Una scelta involutiva, che ingabbia le suggestioni del cloud computing nelle maglie degli interessi dei singoli brand. E non è un caso se, da quanto sembra di capire dai primi segnali del mercato, qualcosa si sta inceppando attorno alla mela magica di Steve Jobs e al parco delle meraviglie di Mountain View.
 
L’iPad al momento suscita più delusione che entusiasmo: si tratta di un indefinibile prodotto intermedio, con limitazioni di potenza e di funzioni, tutto proterso ad accellerare la corsa agli acquisti nei magazzini virtuali dell’Apple.
 
Non più felice è apparsa la nuova uscita di Google che sta virando a tutta velocità su una scelta di commercializzazione di oggetti e non più di funzioni e relazioni. Siamo ad un’impasse che potrebbe imprevedibilmente aprire la porta ad un’approccio europeo, improntato ad una politica di più libertà e più innovazione.
 
La vecchia Europa potrebbe essere la comunità che richiama i grandi marchi americani ad andare avanti e non indietro. Per questo bisognerebbe abbandonare la strada delle rivendicazioni fiscali in tema di copyright e di proprietà dei diritti e lavorare sulla potenza degli accessi e delle domande di servizi interoperabili.
 
Sarebbe un’occasione per il sistema culturale e formativo europeo, e per quello economico. Potrebbe persino esserlo per quello politico amministrativo. Ma qui la notte appare ancora molto lunga. L’importante è almeno costruirci strumenti per decrittare i fenomeni che si annunciano.
 
Il dibattito che si è tenuto a Rai Corporation a New York, il 28 gennaio scorso, sul nostro libro Obama.net: New media, new Politics? ha rimbalzato questa necessità. 

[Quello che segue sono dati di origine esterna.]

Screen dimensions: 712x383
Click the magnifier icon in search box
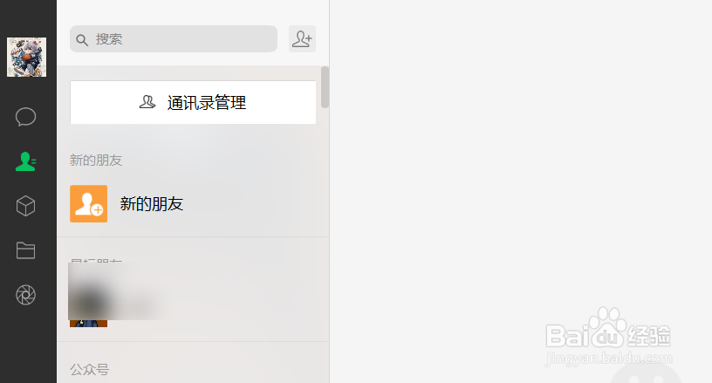(82, 40)
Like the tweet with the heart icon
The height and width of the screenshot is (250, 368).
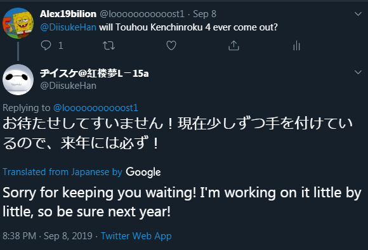tap(171, 46)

Come spiegava Giampaolo Pioli, presidente dei corrispondenti esteri a New York, Obama sta recuperando il vecchio bagaglio politico democratico, anche se vuole rimettere in moto il suo popolo della rete, riattivando siti e communities.
 
Bisogna capire se l’ibridazione riesce. Mentre Corrado Clini, direttore generale del Ministero dell’Ambiente, che aveva seguito Obama nel corso dell’ultimo vertice di Copenaghen, si dice scettico sulle possibilità del presidente di spingere gli americani sulla strada di una forte autolimitazione dei consumi e delle emissioni se non apre una vera battaglia culturale sull’idea di libertà individuale. 
 
Battaglia che Giorgio Einaudi, direttore dell’ISSNAF, la fondazione dei ricercatori scientifici italiani in USA, vede soprattutto esplicarsi nel rapporto fra sapere e politica. 
 
Su questi temi sarebbe bene continuare a ragionare ed ad osservare.